---------- Records ----------
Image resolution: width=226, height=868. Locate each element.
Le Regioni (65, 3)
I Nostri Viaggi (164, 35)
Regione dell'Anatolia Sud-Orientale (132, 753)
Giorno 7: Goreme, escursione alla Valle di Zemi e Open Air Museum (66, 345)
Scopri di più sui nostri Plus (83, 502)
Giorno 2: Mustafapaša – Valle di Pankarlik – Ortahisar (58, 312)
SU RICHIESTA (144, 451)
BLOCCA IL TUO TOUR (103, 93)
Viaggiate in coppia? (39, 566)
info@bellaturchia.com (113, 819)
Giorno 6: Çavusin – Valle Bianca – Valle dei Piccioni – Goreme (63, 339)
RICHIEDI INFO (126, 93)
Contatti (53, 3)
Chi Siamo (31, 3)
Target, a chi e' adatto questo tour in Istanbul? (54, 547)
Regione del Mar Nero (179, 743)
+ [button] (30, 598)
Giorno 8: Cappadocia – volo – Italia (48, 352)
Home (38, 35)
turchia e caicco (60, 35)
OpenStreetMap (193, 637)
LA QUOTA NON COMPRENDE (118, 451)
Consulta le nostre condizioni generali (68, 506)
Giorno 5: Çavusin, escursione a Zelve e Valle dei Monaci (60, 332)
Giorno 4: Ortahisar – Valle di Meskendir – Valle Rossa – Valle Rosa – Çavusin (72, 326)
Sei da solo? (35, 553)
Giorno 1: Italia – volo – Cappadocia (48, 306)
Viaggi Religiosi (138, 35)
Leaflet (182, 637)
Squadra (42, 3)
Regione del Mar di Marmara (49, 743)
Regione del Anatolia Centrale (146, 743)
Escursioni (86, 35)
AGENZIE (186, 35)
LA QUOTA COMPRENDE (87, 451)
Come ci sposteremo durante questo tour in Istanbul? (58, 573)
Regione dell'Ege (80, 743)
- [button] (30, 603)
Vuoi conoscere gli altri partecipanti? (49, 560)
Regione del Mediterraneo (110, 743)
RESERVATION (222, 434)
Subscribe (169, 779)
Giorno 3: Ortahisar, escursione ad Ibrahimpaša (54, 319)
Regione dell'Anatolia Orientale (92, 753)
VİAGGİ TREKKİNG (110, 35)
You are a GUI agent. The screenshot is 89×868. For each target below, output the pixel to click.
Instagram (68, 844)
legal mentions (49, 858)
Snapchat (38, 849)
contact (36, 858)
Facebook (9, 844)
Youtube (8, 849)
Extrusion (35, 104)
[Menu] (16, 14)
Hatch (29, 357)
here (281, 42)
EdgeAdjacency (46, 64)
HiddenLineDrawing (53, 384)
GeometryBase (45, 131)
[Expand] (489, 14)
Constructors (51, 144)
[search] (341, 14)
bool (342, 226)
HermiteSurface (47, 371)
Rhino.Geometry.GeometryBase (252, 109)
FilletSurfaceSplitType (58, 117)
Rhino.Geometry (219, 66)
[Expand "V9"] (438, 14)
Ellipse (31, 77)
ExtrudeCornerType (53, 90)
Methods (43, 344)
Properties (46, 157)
----------
* Exercise directions: Rewrite the rows from the line with "[Expand] (489, 14)" through the last row, changing "Methods" to "Functions" and keeping everything else the same.

* Final answer:
[Expand] (489, 14)
Constructors (51, 144)
[search] (341, 14)
bool (342, 226)
HermiteSurface (47, 371)
Rhino.Geometry.GeometryBase (252, 109)
FilletSurfaceSplitType (58, 117)
Rhino.Geometry (219, 66)
[Expand "V9"] (438, 14)
Ellipse (31, 77)
ExtrudeCornerType (53, 90)
Functions (43, 344)
Properties (46, 157)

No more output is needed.